> [EXERCISE GOAL]: Copy exactly the stretch of data below from the line with "Click the orange" through the line with "Task: Open the Reactions", including both of those lines.

Stored data entries
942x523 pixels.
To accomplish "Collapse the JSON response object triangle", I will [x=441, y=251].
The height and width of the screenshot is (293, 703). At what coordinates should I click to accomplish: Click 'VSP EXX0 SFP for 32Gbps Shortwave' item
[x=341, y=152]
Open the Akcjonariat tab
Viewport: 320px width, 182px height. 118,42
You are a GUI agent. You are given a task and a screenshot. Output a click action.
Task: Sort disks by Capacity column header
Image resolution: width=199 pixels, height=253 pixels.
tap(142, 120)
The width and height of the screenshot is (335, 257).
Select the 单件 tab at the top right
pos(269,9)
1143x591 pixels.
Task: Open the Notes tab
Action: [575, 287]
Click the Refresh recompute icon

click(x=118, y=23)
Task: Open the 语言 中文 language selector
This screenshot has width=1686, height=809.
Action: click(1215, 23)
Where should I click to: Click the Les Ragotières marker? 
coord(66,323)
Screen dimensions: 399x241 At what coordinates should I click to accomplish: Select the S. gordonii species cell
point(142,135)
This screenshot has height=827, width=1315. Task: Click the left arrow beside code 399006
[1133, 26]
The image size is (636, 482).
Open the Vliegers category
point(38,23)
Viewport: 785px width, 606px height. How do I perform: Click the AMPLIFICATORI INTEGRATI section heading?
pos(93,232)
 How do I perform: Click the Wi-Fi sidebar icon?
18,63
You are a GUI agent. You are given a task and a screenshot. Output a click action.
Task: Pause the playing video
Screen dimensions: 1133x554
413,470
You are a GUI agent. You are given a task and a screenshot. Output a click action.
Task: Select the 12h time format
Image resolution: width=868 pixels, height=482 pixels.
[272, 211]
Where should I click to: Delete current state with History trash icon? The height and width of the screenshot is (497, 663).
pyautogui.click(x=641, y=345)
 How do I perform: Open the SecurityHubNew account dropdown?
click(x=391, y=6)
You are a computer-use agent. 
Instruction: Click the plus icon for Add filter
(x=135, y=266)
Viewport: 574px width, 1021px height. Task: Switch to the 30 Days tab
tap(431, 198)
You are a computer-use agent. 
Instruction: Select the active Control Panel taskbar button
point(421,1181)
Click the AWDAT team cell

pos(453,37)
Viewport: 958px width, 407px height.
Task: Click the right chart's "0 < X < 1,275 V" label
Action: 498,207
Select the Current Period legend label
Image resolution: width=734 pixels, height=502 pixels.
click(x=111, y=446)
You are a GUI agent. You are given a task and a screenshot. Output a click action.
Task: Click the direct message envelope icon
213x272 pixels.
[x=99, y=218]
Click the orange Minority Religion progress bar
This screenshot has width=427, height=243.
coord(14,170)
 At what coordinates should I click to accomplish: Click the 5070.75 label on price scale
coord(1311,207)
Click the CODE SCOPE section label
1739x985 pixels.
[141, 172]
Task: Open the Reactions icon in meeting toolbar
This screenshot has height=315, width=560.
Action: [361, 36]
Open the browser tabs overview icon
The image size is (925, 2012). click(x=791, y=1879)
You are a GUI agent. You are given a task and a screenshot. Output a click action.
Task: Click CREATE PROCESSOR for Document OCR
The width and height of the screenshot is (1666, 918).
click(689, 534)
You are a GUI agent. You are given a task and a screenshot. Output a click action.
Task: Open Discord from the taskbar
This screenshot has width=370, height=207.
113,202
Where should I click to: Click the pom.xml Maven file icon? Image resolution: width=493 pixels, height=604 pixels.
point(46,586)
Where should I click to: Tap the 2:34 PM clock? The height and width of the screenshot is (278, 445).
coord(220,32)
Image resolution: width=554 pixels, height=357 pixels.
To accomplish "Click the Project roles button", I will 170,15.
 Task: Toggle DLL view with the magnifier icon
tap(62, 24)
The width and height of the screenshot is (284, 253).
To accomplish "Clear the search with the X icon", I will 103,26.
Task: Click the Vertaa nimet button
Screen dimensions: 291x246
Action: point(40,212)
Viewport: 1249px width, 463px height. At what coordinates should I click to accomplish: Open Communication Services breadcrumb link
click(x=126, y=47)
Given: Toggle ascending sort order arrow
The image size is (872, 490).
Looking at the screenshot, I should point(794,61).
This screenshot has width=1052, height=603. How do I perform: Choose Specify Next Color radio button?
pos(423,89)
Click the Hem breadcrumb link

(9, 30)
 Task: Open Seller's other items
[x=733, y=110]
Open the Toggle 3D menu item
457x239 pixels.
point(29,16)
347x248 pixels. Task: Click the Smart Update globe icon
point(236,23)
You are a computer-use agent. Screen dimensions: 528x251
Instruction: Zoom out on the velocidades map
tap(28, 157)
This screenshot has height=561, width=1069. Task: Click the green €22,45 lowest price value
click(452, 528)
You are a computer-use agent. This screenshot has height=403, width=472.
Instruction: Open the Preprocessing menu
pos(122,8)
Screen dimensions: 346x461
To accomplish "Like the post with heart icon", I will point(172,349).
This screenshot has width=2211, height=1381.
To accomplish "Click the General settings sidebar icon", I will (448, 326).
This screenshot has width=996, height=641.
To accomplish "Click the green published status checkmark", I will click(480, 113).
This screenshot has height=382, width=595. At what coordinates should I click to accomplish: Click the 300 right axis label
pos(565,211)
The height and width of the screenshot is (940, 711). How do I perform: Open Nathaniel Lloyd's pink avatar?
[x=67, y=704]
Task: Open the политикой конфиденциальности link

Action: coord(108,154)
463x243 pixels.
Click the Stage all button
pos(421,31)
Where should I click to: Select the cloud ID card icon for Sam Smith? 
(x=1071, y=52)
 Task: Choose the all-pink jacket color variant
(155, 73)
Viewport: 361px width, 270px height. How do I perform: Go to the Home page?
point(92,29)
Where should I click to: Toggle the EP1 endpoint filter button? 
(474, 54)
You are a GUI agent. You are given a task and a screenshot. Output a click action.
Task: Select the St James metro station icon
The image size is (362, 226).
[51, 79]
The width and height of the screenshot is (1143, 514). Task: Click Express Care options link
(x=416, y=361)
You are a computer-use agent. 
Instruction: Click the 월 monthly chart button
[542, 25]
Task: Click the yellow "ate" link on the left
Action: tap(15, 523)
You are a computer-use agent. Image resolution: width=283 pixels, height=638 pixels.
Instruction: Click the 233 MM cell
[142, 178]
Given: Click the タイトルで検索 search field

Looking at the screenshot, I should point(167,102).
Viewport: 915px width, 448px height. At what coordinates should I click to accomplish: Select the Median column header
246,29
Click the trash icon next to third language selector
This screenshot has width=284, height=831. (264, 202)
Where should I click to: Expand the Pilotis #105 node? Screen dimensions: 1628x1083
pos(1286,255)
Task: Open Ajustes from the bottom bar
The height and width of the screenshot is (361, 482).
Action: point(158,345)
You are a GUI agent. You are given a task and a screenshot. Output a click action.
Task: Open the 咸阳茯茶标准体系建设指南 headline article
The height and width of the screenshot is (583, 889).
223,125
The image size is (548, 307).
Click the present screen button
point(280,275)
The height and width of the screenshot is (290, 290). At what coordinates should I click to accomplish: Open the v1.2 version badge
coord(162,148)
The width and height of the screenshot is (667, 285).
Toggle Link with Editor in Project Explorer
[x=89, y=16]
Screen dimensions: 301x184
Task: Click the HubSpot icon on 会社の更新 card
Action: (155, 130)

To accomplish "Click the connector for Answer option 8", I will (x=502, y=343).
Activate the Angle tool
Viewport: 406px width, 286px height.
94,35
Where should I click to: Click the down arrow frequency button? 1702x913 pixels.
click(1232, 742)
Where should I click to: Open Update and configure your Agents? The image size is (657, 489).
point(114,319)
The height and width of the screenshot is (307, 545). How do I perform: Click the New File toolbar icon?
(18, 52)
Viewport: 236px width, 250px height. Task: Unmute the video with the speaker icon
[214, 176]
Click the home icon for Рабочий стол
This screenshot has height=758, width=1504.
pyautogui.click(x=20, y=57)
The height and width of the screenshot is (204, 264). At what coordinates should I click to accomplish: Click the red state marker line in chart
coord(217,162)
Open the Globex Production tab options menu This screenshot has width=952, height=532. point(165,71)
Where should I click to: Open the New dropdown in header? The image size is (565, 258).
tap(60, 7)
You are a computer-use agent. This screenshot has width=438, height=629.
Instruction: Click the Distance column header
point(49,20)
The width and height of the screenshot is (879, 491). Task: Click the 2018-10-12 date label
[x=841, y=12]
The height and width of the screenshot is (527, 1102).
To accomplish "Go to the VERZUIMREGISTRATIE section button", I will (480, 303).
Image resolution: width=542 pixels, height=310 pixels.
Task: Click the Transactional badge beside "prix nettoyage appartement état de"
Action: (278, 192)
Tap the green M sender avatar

> [SOLUTION TO THIS PROBLEM]:
Click the orange Minority Religion progress bar
This screenshot has width=427, height=243.
coord(14,170)
 At what coordinates should I click to accomplish: Click the 5070.75 label on price scale
coord(1311,207)
Click the CODE SCOPE section label
1739x985 pixels.
[141, 172]
Task: Open the Reactions icon in meeting toolbar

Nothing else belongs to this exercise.